`The Baader Meinhof Complex' is an ambitious film, but it is not entirely clear just what those ambitions are. It covers a ten year period from the 1967 shooting of Benno Ohnesorg (the trigger for the extreme radicalisation of student protest in Germany at the time) through to the deaths of the first generation of the Red Army Faction (RAF) and the murder of Hans-Martin Schleyer in 1977. The period is very well captured and the accuracy of the whole production is outstanding. No major event in the ten year `careers' of Baader, Enslin, Meinhof, Meins et al is omitted and they are presented in a stylishly directed film with some excellent set pieces. The performances of all the main characters are excellent and convincing as far as they go. It is clear that a staggering amount of research has gone into the realisation of the film, the sets are accurate to the nth degree and, where possible, original locations have been used; the references to well known documentary photographs from the time are neatly integrated without feeling simply clever or knowing. But, in a curious way the need to present so 'accurately' the sequence of events actually hijacks the film's core, leaving one uncertain exactly what the film is meant to be. Is it intended to be a description of what took place? Or is it a study in the psychology of people who allow ideology to drive them into extreme actions?
In trying to give a comprehensive account of events the film inevitably has to gloss over some of the more interesting questions raised by those events. The RAF were political radicals and politically motivated terrorists, yet the ideology that underpinned their actions is only hinted at as a generalised anti-imperialist, anti-capitalist, anti-American and anti-Israeli stance, and one never quite knows how much that ideology is actually driving them, nor what forms of coherence it claims to have. Certain of the membership were well versed in radical left theory and their praxis was derived from such theories, so it is surely a flaw in the film that one doesn't ever really know quite what they thought they were achieving (however deluded or unrealistic it may have been). But most seriously of all the psychological portraits of the protagonists are not sufficiently penetrating. I would have liked to have been given more sense of how they decided on their actions rather than simply what those actions were. It is only after they are arrested and locked up at Stammheim prison that one starts to get inside them as complex characters. Any one of the central characters is worthy of a film in their own right and perhaps that would make for a more successful project, for example: tracing the role of her religious upbringing in Gudrun Enslin's moral certainty and sense of martyrdom; examining Andreas Baader's troubled and delinquent adolescence and how his oppositional nature played out in his later actions; how exactly did the considerably older Ulrike Meinhof go from respectable journalist to underground terrorist (in the film it seems both too inevitable and too easy a move)? A more basic criticism is that the historical accuracy of the project results in a plethora of minor characters appearing and disappearing throughout the film; I doubt that anyone without a secure knowledge of the subject will know who many of them are or what they are doing there.
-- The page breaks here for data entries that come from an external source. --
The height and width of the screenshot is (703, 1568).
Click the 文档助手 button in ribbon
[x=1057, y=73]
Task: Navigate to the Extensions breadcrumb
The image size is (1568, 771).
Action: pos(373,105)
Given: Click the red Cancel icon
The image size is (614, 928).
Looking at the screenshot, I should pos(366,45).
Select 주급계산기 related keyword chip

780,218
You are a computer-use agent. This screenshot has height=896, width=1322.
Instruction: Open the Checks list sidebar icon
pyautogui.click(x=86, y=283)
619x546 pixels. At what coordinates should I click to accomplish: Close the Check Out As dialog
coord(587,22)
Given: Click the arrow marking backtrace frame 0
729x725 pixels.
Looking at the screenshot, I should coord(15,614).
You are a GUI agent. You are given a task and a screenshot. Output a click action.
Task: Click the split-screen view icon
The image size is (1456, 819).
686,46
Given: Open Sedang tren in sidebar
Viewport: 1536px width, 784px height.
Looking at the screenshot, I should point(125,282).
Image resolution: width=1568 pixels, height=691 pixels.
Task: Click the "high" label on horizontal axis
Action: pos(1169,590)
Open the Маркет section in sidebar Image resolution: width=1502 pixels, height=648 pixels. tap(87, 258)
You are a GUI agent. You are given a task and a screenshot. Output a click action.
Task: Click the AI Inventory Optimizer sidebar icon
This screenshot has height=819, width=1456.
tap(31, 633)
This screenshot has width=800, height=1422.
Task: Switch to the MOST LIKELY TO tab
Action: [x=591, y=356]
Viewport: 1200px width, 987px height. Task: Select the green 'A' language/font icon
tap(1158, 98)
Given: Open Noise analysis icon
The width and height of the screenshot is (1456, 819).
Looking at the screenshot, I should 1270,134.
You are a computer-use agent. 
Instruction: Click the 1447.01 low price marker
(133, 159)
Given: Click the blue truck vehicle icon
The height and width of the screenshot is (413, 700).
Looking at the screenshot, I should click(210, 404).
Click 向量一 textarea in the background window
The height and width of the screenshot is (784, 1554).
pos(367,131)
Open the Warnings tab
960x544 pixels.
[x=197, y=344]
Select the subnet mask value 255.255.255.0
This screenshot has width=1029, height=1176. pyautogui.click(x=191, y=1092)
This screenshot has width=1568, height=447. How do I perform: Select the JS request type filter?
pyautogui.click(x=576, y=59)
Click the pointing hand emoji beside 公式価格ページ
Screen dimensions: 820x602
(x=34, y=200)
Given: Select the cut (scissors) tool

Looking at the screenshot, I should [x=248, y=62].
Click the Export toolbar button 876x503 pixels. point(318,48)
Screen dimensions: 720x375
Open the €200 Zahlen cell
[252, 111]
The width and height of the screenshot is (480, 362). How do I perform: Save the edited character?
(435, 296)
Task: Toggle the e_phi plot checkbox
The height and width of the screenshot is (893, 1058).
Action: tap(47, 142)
Nevertheless it is a valuable film and one that is well worth watching, raising as it does a number of important questions about idealism, ideology, radicalism and radicalisation. But it leaves space perhaps for more complex and nuanced exploration of those very issues. There is, of course, a danger that this film might come to stand as a definitive analysis of its subject and it would be a shame if it deterred other film makers from going there. In the end despite it being a long film I was left feeling that it was too short to do justice to its subject matter.